SHORT PROBLEM
Rewrite the records below with every "button" changed to "control" and nothing else altered. Leave out the pictures.

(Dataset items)
· · · · · · ·

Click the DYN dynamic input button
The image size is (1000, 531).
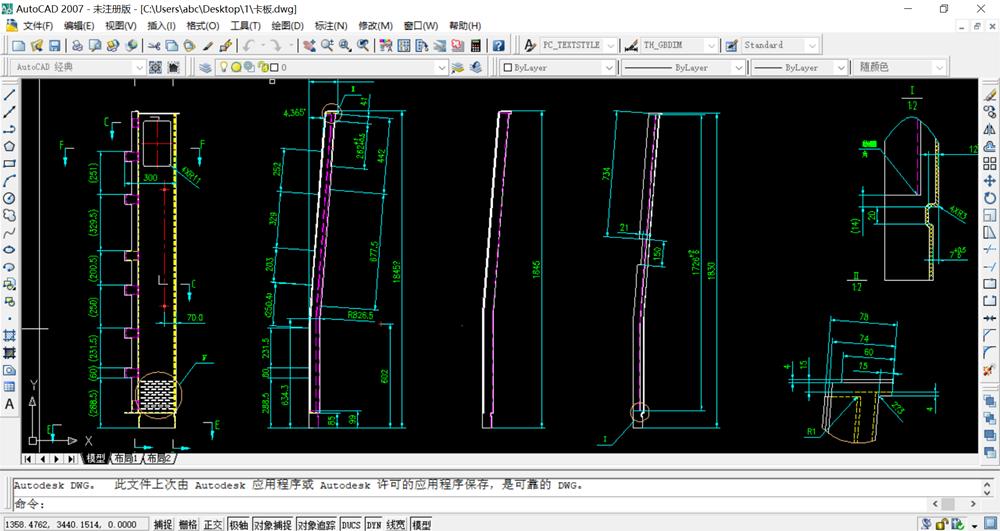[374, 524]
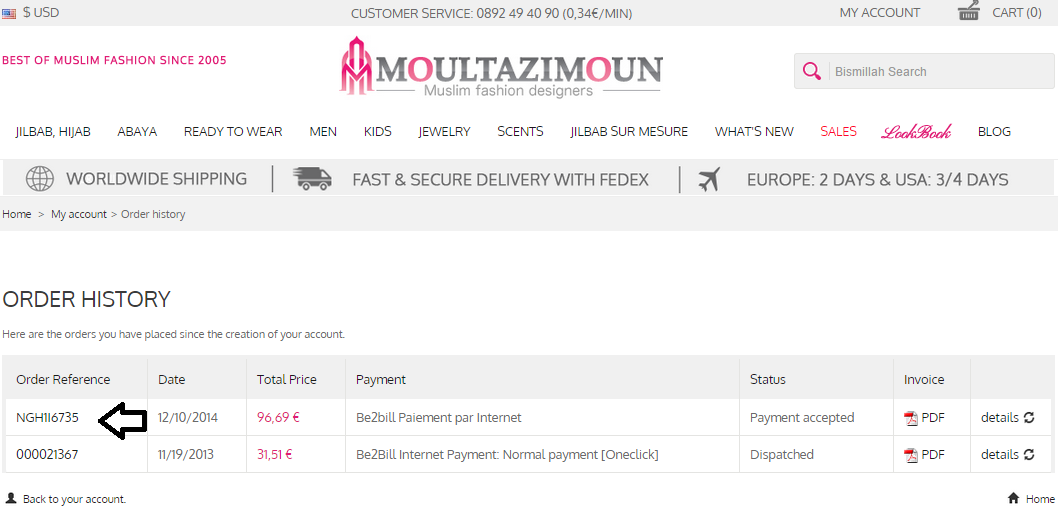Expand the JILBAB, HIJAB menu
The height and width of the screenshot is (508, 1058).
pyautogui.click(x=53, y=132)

· · · · · · ·

SOLUTION TO THIS PROBLEM
Click the DYN dynamic input control
The image size is (1000, 531).
[374, 524]
Expand the JILBAB, HIJAB menu
The height and width of the screenshot is (508, 1058).
pyautogui.click(x=53, y=132)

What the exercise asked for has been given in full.